[Records excerpted from a collection]
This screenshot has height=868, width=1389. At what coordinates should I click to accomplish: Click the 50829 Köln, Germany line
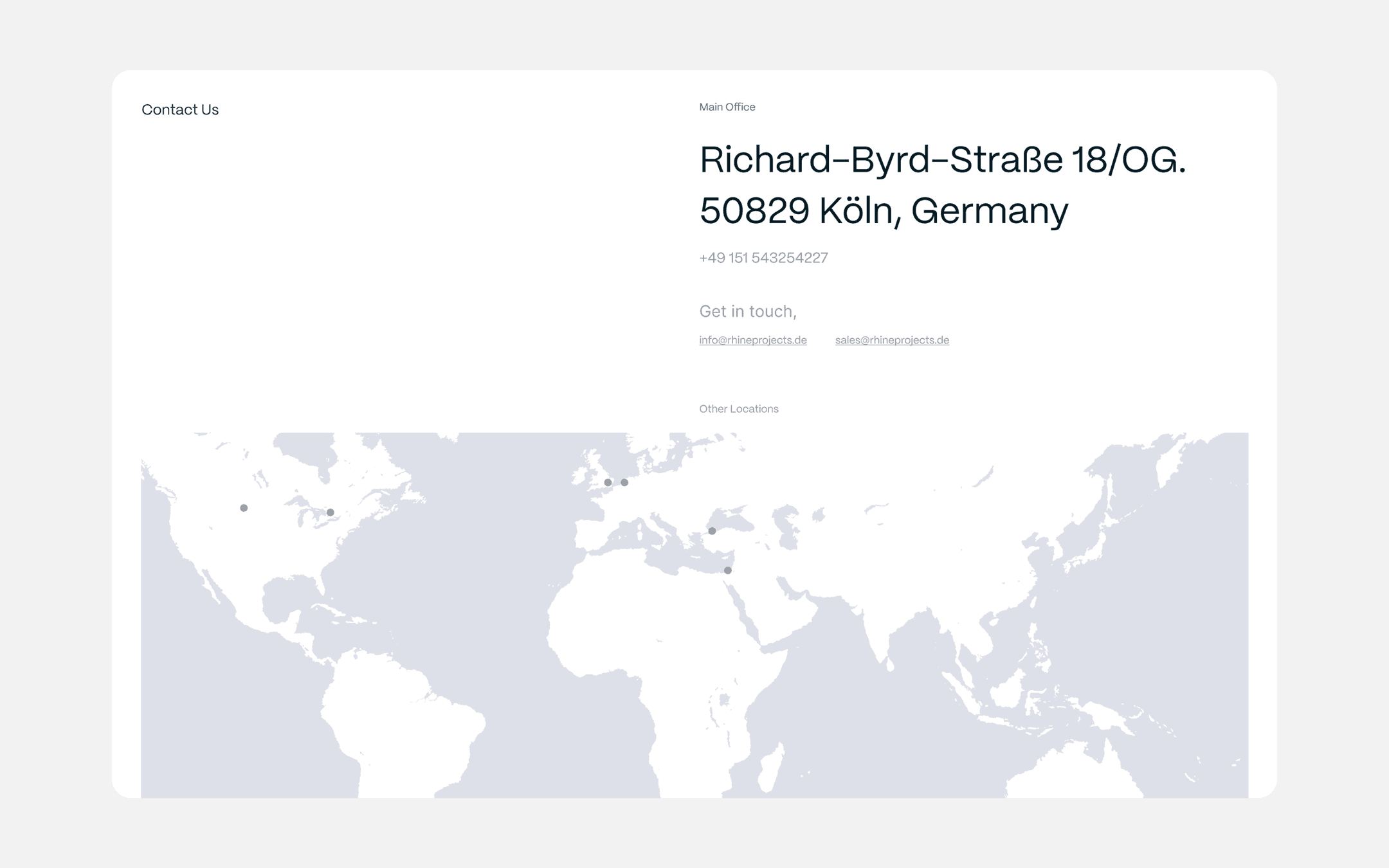pos(884,211)
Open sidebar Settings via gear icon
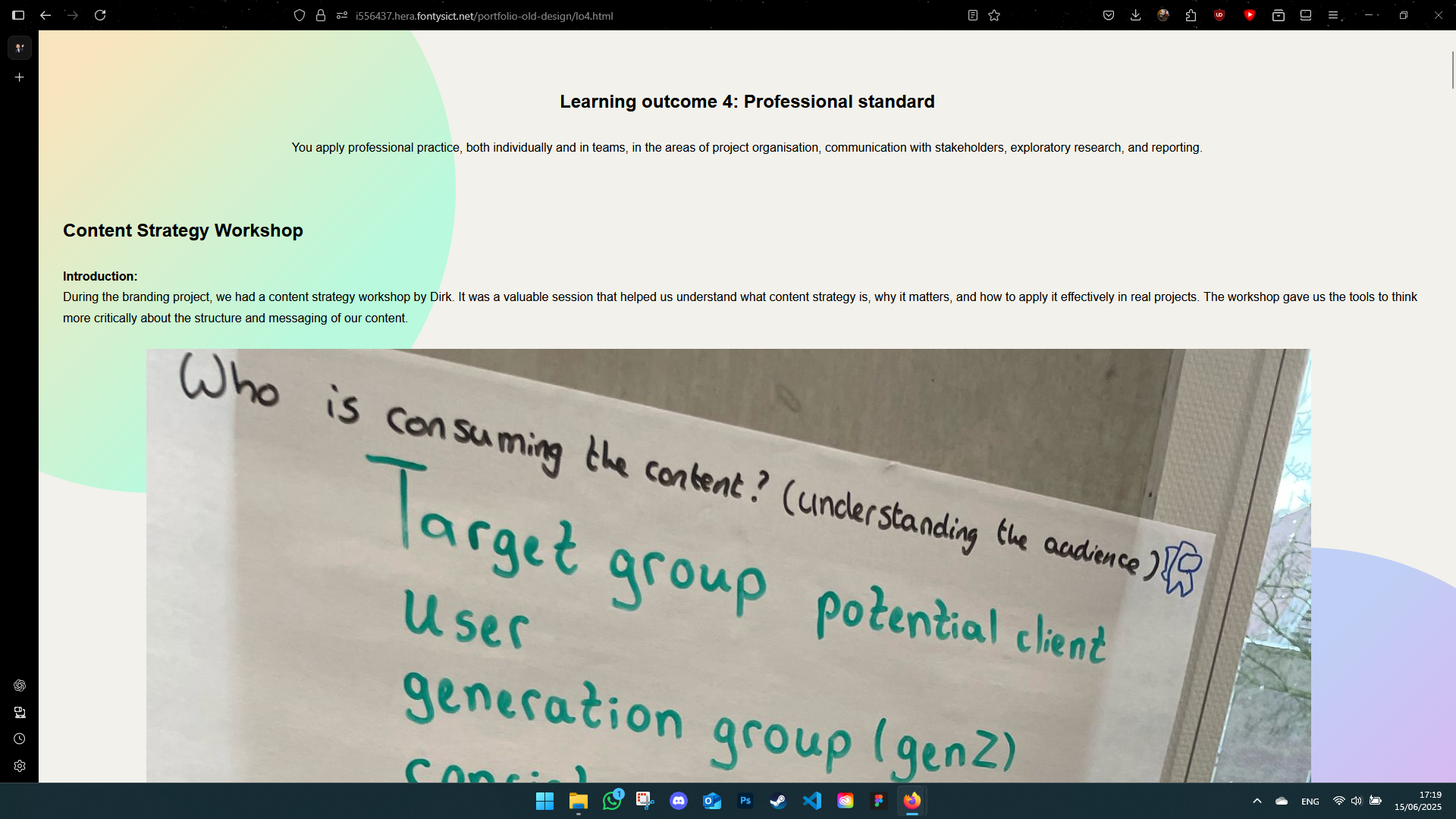This screenshot has width=1456, height=819. pos(20,766)
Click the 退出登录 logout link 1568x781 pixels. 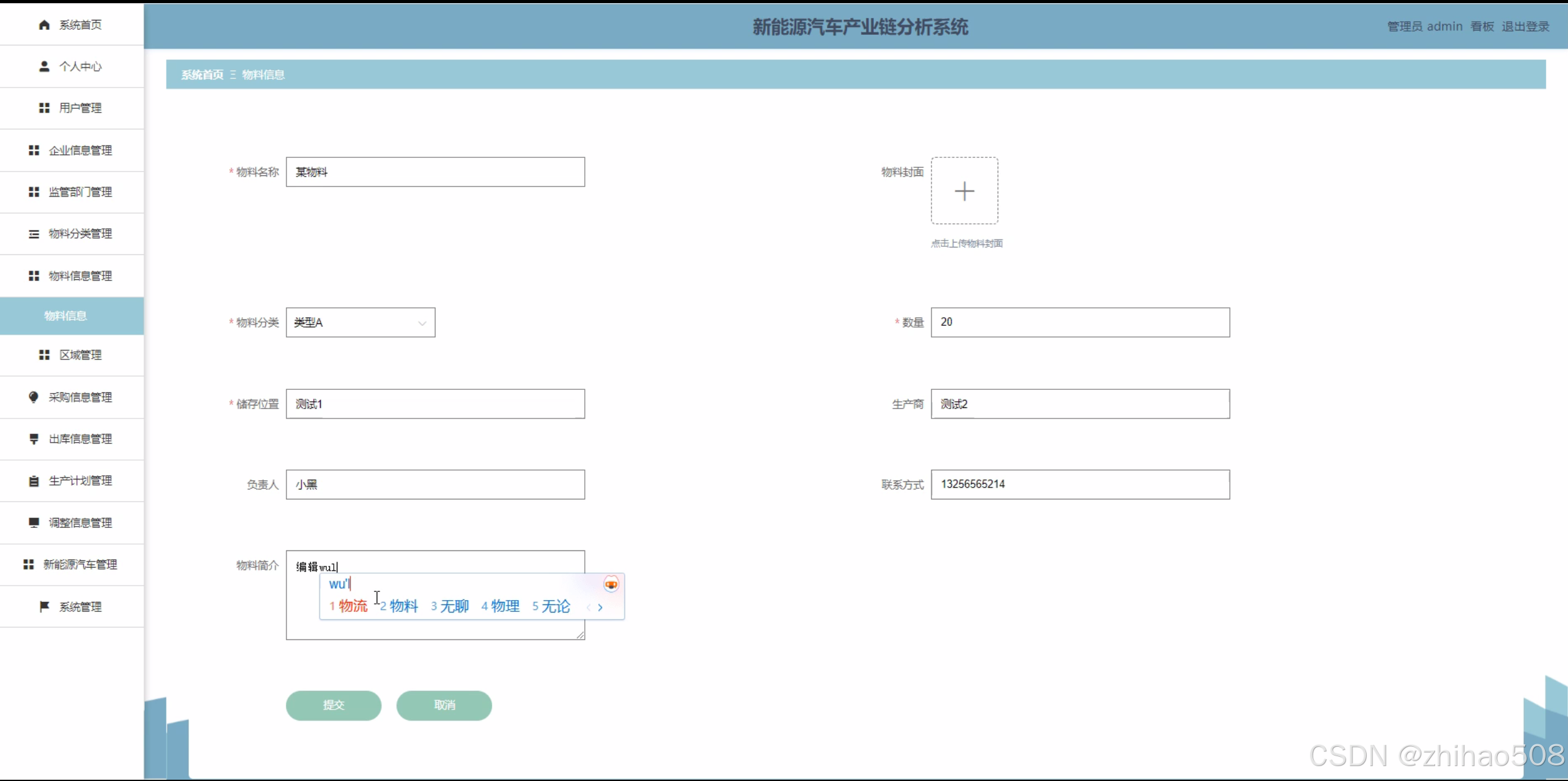click(1525, 27)
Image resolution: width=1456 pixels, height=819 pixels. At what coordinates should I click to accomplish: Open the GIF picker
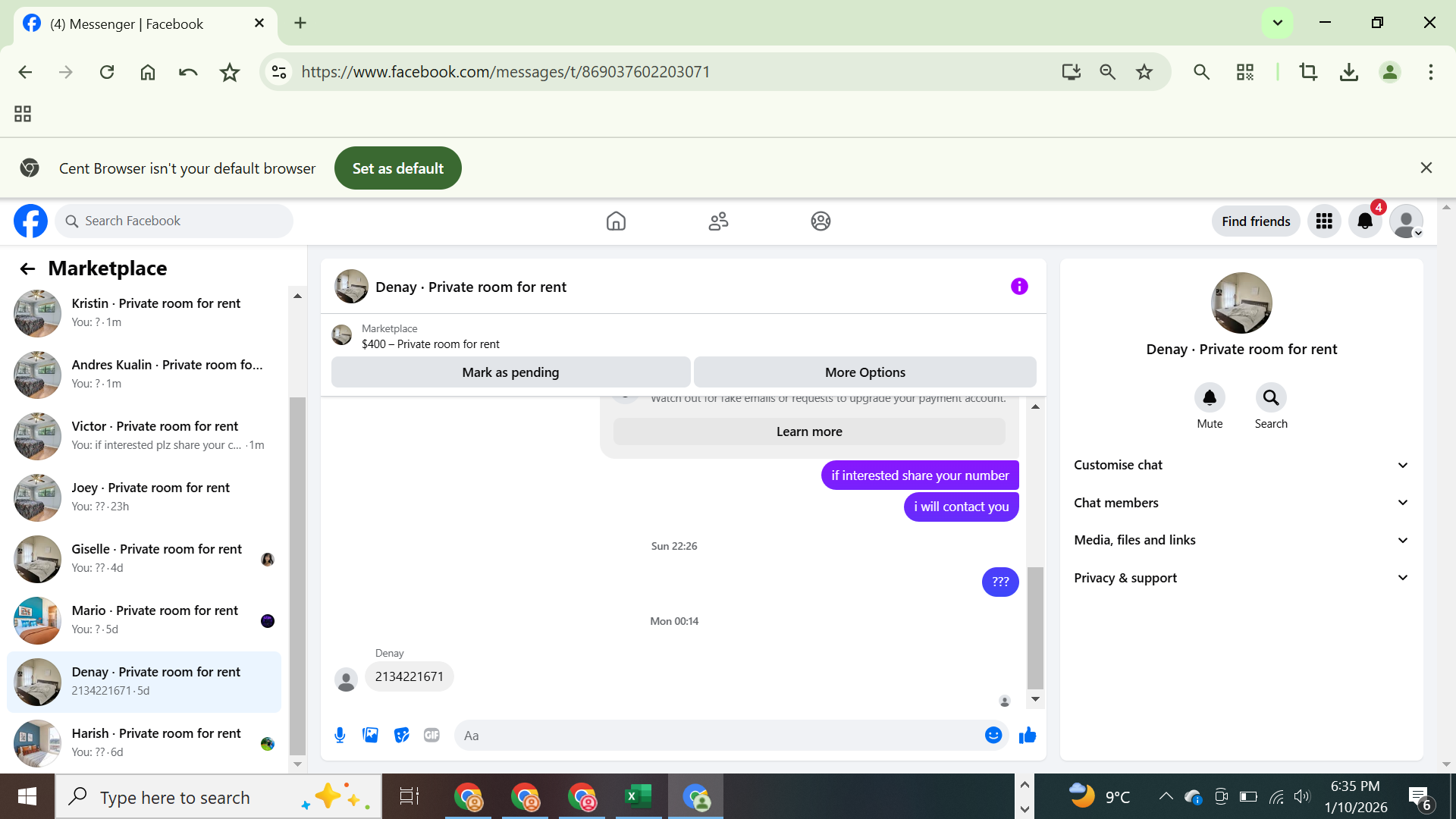[x=431, y=735]
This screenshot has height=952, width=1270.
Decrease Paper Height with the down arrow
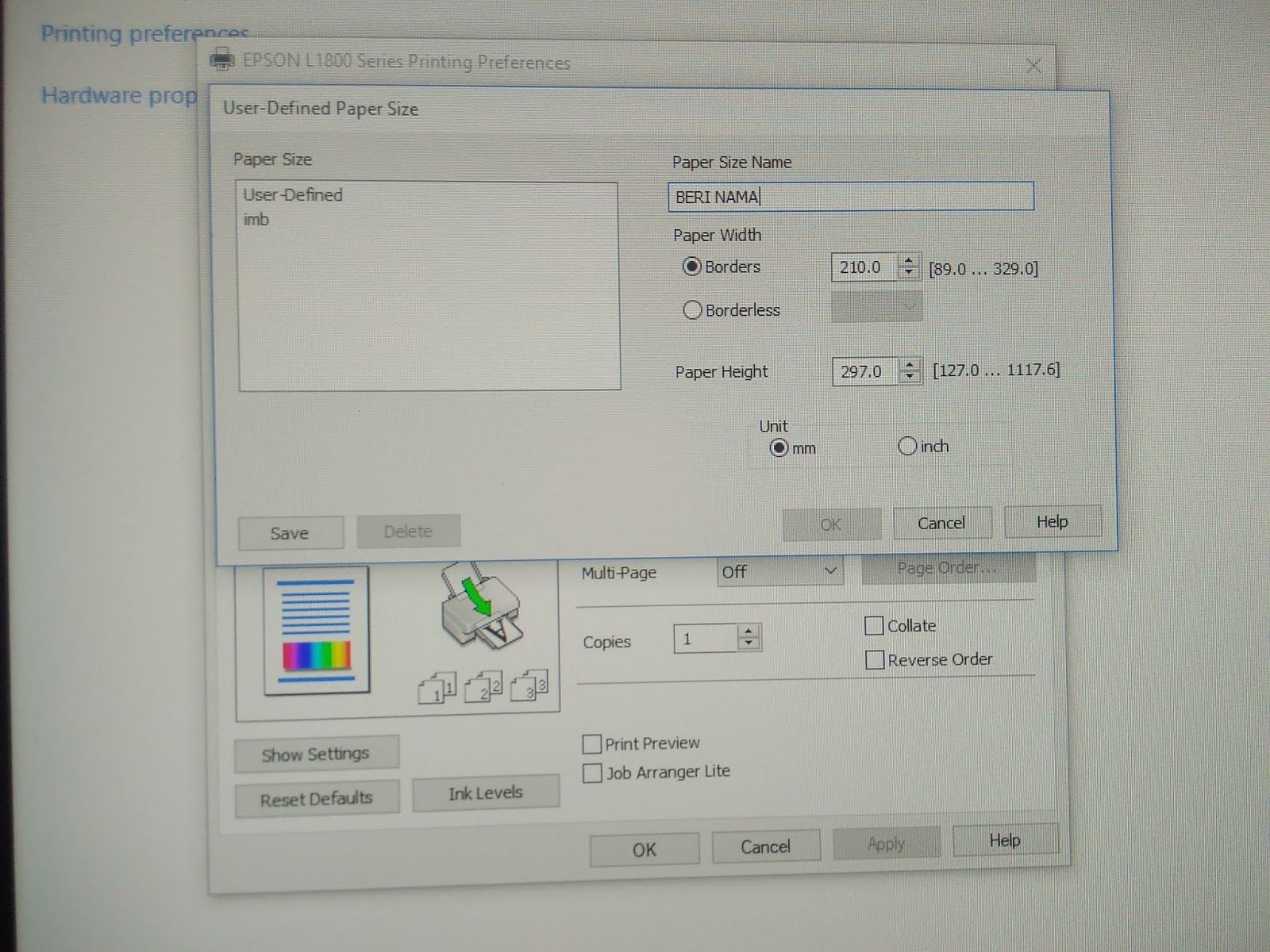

* _EXERCISE_: Restate, exactly as they appear, the line with "Image resolution: width=1456" and all the lines after it up to the end of the data above; images do not belong in the copy.

* _SOLUTION TO THIS PROBLEM_:
Image resolution: width=1456 pixels, height=819 pixels. At what coordinates should I click to accomplish: Open the GIF picker
[x=431, y=735]
This screenshot has height=952, width=1270.
Decrease Paper Height with the down arrow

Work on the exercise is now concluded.